Friday, November 2, 2007

Florida Supreme Court OKs new lethal-injection methods

Mark Schwab's Nov. 15 execution goes ahead

By Paul Flemming and John Torres
Florida Capital Bureau

Originally published November 1, 2007

The Florida Supreme Court today unanimously ruled that the state's new lethal-injection methods, revised after a botched execution in December, are constitutional.

The decision clears the path for the Nov. 15 execution of Mark Schwab, whose appeals for a new trial in a separate case were denied today by the state's highest court.

Even so, Schwab's victim's mother said she expects the execution to be halted by the U.S. Supreme Court.
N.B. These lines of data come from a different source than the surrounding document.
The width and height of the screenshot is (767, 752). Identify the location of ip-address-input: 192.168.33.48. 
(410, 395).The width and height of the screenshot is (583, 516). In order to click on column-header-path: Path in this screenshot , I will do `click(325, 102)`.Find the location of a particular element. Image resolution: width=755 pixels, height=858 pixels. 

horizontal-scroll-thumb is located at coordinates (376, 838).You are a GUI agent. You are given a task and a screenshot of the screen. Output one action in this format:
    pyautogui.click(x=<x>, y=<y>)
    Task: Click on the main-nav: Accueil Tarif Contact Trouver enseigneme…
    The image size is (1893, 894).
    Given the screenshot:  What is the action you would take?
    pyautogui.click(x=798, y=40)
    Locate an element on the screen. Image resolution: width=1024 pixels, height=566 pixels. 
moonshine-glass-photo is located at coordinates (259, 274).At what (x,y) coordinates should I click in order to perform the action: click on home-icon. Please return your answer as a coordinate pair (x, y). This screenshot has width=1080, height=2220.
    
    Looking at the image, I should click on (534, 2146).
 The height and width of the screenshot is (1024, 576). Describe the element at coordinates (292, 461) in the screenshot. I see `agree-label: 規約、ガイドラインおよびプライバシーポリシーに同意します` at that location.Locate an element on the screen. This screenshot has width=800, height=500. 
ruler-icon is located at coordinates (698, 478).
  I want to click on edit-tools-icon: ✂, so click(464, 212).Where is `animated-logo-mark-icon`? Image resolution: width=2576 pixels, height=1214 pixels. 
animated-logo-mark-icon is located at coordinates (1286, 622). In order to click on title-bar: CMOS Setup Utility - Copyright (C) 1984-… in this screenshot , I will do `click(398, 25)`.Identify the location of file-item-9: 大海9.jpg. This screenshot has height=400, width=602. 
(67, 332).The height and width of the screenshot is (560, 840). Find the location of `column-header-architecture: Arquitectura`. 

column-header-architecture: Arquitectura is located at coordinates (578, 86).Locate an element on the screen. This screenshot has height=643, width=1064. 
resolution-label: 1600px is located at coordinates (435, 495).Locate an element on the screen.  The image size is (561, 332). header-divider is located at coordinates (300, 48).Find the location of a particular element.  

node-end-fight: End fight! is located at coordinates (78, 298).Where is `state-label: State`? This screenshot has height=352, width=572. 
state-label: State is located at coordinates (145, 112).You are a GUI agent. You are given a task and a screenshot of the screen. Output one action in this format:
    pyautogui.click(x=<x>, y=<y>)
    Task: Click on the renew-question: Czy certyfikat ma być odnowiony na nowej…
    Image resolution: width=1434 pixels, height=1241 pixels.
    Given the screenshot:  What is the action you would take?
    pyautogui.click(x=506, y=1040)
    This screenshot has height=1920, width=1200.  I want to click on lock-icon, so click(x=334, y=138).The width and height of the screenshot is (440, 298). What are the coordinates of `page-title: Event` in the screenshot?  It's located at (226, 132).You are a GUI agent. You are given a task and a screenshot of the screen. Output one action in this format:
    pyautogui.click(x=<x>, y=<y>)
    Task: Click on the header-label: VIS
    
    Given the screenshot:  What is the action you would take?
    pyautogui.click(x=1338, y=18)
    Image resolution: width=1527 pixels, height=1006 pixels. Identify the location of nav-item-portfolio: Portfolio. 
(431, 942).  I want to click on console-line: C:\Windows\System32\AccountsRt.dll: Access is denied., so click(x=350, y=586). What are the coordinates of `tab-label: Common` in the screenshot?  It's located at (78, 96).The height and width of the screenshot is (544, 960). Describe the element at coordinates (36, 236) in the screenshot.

"I respect them for following Florida law," said Vickie Rios-Martinez. "I'm not a betting person, but I'll bet there is not going to be an execution."

Schwab, 38, has been on Death Row for 15 years for kidnapping, raping, torturing and murdering 11-year-old Junny Rios-Martinez of Cocoa in April 1991. He was convicted May 22, 1992, and sentenced to death.

Lawyers for Schwab in October argued that Florida's lethal-injection methods are unconstitutional. They made oral arguments to the court on the same day justices heard the challenge of Ian Deco Lightbourne -- another condemned prisoner on Florida's Death Row -- to the state's procedures as the test case for Florida's new protocols, developed after the error-riddled December execution.

The Florida Supreme Court "basically followed what we asked and what we believed. This now moves to the federal courts," said Florida Attorney General Bill McCollum.

Schwab's attorney, Mark Gruber, was visiting Schwab in prison today and did not return phone messages.

The U.S. Supreme Court has issued three stays of execution since September, when it agreed to consider a Kentucky lethal-injection case.

Alison Nathan, a professor at Fordham Law School in New York City and expert in death-penalty litigation, said the U.S. Supreme Court will address the standards lower courts should apply to cruel-and-unusual-punishment challenges to lethal injection.

Do the stays already issued by the U.S. Supreme Court, the latest earlier this week in a Mississippi case, mean there's a de facto moratorium on executions?

"I can't say a hundred percent," Nathan said. "We don't quite have enough evidence from the court. My strong sense is that we will not see any further executions" until the Kentucky case is decided.

Arguments are set for January, with a decision expected by early summer. At least three other states' governors or courts have issued stays to await the U.S. Supreme Court ruling.

McCollum said the nation's highest court decides cases individually.

"We really believe we have a good posture in this case. We've done what is necessary to develop the protocols," McCollum said.

Schwab's is the first death warrant signed by Gov. Charlie Crist and the first in the state since a moratorium on executions was lifted following an inquiry into the December lethal injection of Angel Diaz. Diaz took nearly three times as long to die as previous executions. Autopsies showed that the three-drug cocktail Florida uses to carry out lethal injections was injected into tissue rather than directly into his veins.

The Florida Supreme Court today said new training and procedures are sufficient.

"This Court's obligation is to ensure that the method used to execute a person in Florida does not constitute cruel and unusual punishment," today's ruling said.

Following Diaz's execution, then-Gov. Jeb Bush established a commission to study the state's methods, as did the state's Department of Corrections. Lower-court hearings in Lightbourne's case on those findings and the state's response ended with a finding that the new procedures are constitutional.

The Department of Corrections has instituted new training and personnel standards for executions that include checking -- with a shake and a shout -- that the first course of drugs has rendered the condemned prisoner unconscious.

"Our precedent makes clear that this Court's role is not to micromanage the executive branch in fulfilling its own duties relating to executions," the Florida Supreme Court's Lightbourne ruling said.

The court then concluded that the state had met its constitutional requirements:

"After Diaz's execution, the DOC added additional safeguards into the protocol to ensure the inmate will be unconscious before the execution proceeds. In light of these additional safeguards . . . Lightbourne has not shown a substantial, foreseeable or unnecessary risk of pain in the DOC's procedures for carrying out the death penalty through lethal injection that would violate the Eighth Amendment protections."